Exome Array Analysis of Nuclear Lens Opacity.

Kleins Lab // Publications // Jun 01 2018

PubMed ID: 29182452

Author(s): Loomis SJ, Klein AP, Lee KE, Chen F, Bomotti S, Truitt B, Iyengar SK, Klein R, Klein BEK, Duggal P. Exome array analysis of nuclear lens opacity. Ophthalmic Epidemiol. 2018 Jun;25(3):215-219. doi: 10.1080/09286586.2017.1406122. Epub 2017 Nov 28. PMID 29182452

Journal: Ophthalmic Epidemiology, Volume 25, Issue 3, Jun 2018

PURPOSE Nuclear cataract is the most common subtype of age-related cataract, the leading cause of blindness worldwide. It results from advanced nuclear sclerosis, or opacity in the center of the optic lens, and is affected by both genetic and environmental risk factors, including smoking. We sought to understand the genetic factors associated with nuclear sclerosis through interrogation of rare and low frequency coding variants using exome array data.

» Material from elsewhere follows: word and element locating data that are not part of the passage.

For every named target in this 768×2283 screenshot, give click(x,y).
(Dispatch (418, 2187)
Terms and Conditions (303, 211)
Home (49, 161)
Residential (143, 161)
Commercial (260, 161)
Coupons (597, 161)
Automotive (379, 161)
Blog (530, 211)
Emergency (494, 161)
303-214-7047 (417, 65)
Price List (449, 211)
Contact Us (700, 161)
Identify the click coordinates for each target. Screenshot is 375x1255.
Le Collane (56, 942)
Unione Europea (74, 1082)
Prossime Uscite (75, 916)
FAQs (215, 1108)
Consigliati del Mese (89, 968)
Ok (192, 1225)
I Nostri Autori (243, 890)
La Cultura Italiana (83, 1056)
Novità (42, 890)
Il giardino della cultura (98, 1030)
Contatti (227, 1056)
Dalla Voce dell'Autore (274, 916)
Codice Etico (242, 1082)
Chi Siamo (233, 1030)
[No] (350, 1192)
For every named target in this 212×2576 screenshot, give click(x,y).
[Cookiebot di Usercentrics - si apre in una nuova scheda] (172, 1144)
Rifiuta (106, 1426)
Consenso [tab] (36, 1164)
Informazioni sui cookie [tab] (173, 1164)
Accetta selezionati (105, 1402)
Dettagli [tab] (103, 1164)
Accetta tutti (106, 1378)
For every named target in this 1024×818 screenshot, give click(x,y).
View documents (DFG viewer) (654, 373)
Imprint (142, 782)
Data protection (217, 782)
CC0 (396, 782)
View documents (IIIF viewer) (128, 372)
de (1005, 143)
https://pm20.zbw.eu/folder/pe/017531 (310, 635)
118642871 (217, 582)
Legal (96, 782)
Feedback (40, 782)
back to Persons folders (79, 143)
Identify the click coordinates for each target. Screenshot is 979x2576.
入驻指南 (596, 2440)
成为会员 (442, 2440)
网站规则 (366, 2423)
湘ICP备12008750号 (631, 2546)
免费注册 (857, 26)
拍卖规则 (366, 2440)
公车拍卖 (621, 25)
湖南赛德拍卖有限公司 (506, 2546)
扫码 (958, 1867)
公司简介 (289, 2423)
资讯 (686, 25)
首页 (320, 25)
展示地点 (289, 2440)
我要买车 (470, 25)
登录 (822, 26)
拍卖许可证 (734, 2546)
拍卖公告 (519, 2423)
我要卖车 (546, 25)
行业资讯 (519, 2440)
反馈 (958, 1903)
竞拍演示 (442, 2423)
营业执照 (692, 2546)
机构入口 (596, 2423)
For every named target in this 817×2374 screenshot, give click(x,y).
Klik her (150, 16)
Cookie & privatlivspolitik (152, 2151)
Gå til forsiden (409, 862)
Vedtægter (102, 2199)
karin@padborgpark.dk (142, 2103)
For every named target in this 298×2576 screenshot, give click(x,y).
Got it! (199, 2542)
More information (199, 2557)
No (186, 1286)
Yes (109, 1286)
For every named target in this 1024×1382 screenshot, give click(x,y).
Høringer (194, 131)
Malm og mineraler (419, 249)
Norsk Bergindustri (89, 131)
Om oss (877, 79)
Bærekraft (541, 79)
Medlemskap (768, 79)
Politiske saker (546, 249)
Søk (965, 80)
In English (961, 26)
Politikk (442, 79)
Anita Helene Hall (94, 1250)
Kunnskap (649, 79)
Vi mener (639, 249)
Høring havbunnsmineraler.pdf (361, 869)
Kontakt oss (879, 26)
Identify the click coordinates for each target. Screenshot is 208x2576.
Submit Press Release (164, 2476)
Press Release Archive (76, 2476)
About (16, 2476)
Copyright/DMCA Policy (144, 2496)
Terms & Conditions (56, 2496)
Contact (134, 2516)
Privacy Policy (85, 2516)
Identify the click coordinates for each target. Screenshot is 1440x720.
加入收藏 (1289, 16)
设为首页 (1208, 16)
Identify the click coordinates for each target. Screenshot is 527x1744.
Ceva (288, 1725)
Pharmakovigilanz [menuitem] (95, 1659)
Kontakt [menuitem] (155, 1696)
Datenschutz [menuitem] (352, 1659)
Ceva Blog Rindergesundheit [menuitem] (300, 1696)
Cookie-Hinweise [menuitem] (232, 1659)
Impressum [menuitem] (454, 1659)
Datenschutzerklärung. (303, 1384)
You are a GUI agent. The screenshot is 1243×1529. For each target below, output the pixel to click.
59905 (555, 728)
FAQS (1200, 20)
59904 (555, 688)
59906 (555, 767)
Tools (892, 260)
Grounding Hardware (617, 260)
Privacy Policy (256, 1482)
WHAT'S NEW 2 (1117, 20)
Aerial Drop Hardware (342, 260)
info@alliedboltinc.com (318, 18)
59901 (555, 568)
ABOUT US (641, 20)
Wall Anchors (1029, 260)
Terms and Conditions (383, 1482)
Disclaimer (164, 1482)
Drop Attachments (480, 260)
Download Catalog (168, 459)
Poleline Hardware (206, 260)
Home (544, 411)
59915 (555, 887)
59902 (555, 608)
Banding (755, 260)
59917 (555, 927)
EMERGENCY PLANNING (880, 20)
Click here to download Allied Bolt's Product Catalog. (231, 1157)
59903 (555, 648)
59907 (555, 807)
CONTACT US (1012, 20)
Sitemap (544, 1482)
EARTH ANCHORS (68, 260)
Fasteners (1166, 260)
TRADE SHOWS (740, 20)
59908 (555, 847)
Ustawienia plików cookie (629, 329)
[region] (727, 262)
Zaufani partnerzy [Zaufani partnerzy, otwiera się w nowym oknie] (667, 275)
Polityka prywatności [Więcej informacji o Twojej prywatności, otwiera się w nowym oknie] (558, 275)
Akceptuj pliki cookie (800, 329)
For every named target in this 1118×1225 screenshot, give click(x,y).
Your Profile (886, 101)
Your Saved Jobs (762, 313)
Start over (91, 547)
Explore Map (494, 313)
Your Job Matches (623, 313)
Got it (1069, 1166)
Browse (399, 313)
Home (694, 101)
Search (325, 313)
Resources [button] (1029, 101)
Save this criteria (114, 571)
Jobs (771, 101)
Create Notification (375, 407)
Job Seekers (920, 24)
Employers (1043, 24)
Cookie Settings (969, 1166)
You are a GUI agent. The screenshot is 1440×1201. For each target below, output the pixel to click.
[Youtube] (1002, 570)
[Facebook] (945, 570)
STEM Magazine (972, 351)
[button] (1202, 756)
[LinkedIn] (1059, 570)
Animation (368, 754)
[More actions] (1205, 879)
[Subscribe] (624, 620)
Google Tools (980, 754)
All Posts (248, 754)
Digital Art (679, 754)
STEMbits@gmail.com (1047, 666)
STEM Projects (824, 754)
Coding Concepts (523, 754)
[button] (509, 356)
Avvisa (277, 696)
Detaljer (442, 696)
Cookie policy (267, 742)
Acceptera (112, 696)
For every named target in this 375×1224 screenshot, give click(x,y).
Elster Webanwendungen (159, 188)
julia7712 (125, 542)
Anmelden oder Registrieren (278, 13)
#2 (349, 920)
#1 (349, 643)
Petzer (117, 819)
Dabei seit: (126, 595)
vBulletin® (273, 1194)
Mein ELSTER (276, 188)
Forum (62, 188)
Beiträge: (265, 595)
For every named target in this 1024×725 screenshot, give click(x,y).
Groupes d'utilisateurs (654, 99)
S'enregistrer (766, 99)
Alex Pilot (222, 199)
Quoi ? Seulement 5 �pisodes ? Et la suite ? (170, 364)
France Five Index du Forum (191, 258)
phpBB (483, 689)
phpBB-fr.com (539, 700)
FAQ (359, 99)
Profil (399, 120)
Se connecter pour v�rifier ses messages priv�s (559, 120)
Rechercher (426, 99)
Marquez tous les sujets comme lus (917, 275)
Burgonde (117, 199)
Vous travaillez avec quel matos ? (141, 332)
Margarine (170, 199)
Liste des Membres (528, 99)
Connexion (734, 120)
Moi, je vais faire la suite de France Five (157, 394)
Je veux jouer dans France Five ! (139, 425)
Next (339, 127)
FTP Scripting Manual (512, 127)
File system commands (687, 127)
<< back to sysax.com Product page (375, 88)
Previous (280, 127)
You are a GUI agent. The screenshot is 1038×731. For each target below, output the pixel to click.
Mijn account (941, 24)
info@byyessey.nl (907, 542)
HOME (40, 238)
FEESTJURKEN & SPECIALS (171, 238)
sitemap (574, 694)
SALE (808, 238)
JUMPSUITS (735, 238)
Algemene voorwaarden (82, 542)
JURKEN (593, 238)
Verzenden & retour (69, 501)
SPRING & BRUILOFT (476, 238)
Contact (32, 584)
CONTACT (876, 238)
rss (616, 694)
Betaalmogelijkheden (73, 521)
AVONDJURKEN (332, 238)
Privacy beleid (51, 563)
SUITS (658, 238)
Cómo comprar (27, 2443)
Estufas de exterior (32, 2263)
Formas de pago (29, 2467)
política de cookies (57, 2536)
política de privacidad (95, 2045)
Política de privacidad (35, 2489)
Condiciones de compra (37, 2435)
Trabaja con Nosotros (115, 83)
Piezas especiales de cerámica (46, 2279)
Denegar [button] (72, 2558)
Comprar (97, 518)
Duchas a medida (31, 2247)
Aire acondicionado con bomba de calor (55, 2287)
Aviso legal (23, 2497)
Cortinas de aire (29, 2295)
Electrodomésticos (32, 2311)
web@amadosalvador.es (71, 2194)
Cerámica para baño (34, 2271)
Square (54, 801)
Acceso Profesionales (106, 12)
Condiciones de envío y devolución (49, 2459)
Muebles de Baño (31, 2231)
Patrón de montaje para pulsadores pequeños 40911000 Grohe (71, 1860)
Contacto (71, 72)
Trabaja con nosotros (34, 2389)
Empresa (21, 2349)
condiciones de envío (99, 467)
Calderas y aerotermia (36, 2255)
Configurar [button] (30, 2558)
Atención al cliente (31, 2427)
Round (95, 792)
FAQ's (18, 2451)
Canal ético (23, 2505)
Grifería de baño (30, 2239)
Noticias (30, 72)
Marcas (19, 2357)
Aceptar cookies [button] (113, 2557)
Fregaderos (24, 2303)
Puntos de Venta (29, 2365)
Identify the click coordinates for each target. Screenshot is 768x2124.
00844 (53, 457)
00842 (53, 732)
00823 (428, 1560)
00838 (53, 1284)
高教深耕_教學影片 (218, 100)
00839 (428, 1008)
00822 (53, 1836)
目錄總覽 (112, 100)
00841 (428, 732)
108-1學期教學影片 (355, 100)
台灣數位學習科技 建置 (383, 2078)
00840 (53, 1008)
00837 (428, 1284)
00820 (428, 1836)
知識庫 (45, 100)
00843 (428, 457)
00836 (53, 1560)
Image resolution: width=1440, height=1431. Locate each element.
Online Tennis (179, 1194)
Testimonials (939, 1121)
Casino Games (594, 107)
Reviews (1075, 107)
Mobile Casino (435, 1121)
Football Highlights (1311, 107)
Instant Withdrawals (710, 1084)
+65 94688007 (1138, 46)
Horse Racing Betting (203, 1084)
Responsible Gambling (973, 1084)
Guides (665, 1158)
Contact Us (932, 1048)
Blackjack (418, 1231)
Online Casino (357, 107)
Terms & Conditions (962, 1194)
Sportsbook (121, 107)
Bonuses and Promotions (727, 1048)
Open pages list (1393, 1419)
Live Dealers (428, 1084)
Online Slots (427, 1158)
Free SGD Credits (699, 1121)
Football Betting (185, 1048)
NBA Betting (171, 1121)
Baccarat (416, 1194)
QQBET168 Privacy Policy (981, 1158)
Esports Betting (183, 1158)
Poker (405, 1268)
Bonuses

METHODS We analyzed Illumina Human Exome Array data for 1,488 participants of European ancestry in the Beaver Dam Eye Study who were without cataract surgery for association with nuclear sclerosis grade, controlling for age and sex. We performed single-variant regression analysis for 32,138 variants with minor allele frequency (MAF) ≥0.003. In addition, gene-based analysis of 11,844 genes containing at least two variants with MAF < 0.05 was performed using a gene-based unified burden and non-burden sequence kernel association test (SKAT-O). Additionally, both single-variant and gene-based analyses were analyzed stratified by smoking status.

RESULTS No single-variant test was statistically significant after Bonferroni correction (p < 1.6 × 10-6; top single nucleotide polymorphism (SNP): rs144458991, p = 2.83 × 10-5). Gene-based tests were suggestively associated with the gene RNF149 overall (p = 8.29 × 10-6) and among never smokers (N = 790, p = 2.67 × 10-6).

CONCLUSIONS This study did not find a significant genetic association with nuclear sclerosis, the possible association with the RNF149 gene highlights a potential candidate gene for future studies that aim to understand the genetic architecture of nuclear sclerosis.